------ TESTO MOSTRATO ------
Giuliano
Galletta
Bindi, gli inediti e “la scuola” genovese
«Sarebbe questo?», il tecnico del suono guarda il nastro con aria perplessa. Gian
Piero Alloisio lo ha appena tirato fuori da un vecchio sacchetto dove è stato
conservato per anni insieme ad audiocassette altrettanto vetuste. Gliele ha
consegnate così Massimo Artesi, per trent’anni compagno di vita di Umberto
Bindi e ora suo erede, morale e materiale. «Speriamo bene» ribadisce Marco
Canepa, fonico della Casa della musica di Genova e, con una certa cautela, lo
adagia sul Revox. Ma basta qualche secondo e la sala di registrazione viene
inondata dalla musica di Umberto Bindi e del suo pianoforte. La qualità del
suono è tutt’altro che eccellente, forse il piano è persino scordato, ma sono
tutti difetti che rendono ancora più emozionante il momento.
Quel nastro è la punta dell’iceberg di uno straordinario tesoro
musicale sepolto, quasi quaranta ore di brani inediti del cantautore scomparso
nel 2002, probabilmente il più musicalmente dotato del manipolo genovese ma
anche, per molti versi, il meno valorizzato. Un patrimonio che rischiava di
andare perduto a causa dell’obsolescenza dei supporti magnetici e che ora potrà
essere salvato grazie a un progetto che coinvolge, Artesi, il cantautore
Alloisio, la Regione Liguria, la Fondazione Palazzo Ducale. Un finanziamento
dell’assessorato alla Cultura regionale permetterà infatti di digitalizzare
buona parte del materiale sonoro che sarà poi trasformato in spartiti e potrà
quindi tornare a vivere sulla scena musicale. I primi risultati di questo
complesso lavoro sull’archivio Bindi sarà presentato a giugno nel corso di un
concerto che si terrà a Palazzo Ducale.
------
> RICHIESTA SCRITTA
Di quante ore di brani inediti si compone il tesoro musicale descritto nell'articolo su Bindi? L'elenco non ha alcun legame con l'articolo su Bindi.
------ VOCI ESTRATTE ------
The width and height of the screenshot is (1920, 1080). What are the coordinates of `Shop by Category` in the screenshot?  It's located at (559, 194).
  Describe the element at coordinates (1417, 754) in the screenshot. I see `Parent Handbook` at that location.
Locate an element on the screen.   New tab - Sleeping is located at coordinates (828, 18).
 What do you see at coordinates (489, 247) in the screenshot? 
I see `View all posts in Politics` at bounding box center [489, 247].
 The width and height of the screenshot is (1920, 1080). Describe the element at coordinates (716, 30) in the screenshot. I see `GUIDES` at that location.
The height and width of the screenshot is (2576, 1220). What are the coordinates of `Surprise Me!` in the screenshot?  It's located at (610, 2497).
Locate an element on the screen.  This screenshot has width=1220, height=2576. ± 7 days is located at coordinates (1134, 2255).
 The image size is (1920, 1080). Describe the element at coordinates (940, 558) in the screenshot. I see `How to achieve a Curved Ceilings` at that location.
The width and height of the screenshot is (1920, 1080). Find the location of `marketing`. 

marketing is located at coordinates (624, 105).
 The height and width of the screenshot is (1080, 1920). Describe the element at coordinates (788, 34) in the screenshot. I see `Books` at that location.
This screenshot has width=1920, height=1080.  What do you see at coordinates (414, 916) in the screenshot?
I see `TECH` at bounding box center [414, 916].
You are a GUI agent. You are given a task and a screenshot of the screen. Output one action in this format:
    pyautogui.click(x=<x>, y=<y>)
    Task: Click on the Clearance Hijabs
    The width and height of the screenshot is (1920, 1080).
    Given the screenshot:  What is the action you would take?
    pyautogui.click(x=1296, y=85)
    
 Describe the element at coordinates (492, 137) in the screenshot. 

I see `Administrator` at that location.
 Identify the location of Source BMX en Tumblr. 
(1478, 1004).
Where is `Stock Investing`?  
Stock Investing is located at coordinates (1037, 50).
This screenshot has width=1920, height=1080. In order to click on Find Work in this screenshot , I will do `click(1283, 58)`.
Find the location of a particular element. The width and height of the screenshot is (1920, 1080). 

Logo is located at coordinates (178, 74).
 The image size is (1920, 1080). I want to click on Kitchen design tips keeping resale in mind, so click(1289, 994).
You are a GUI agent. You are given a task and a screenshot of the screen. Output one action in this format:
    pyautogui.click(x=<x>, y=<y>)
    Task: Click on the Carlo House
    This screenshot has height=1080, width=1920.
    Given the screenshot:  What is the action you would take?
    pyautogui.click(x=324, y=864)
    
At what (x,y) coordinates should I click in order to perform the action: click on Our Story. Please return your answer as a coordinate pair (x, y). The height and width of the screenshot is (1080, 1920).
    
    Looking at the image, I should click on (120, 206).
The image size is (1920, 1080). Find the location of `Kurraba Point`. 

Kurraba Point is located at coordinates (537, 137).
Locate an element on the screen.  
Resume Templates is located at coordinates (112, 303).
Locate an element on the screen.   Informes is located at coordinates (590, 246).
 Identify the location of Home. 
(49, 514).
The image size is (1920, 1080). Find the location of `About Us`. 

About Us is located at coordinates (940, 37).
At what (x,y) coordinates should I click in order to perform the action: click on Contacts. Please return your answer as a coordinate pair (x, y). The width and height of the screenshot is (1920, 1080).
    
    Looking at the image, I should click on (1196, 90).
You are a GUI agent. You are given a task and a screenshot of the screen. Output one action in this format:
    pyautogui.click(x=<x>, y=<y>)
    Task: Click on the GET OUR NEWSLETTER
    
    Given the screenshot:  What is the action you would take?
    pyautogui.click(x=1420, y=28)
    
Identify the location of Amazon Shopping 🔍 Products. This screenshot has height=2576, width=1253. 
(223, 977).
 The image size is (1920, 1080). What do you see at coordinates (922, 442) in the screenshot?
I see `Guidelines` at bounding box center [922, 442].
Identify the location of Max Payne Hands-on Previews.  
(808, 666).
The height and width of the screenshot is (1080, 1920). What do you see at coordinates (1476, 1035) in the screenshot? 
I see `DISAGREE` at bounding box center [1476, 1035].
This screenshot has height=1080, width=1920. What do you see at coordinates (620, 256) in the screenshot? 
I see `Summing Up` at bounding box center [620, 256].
------
> RISPOSTA
Quasi quaranta ore.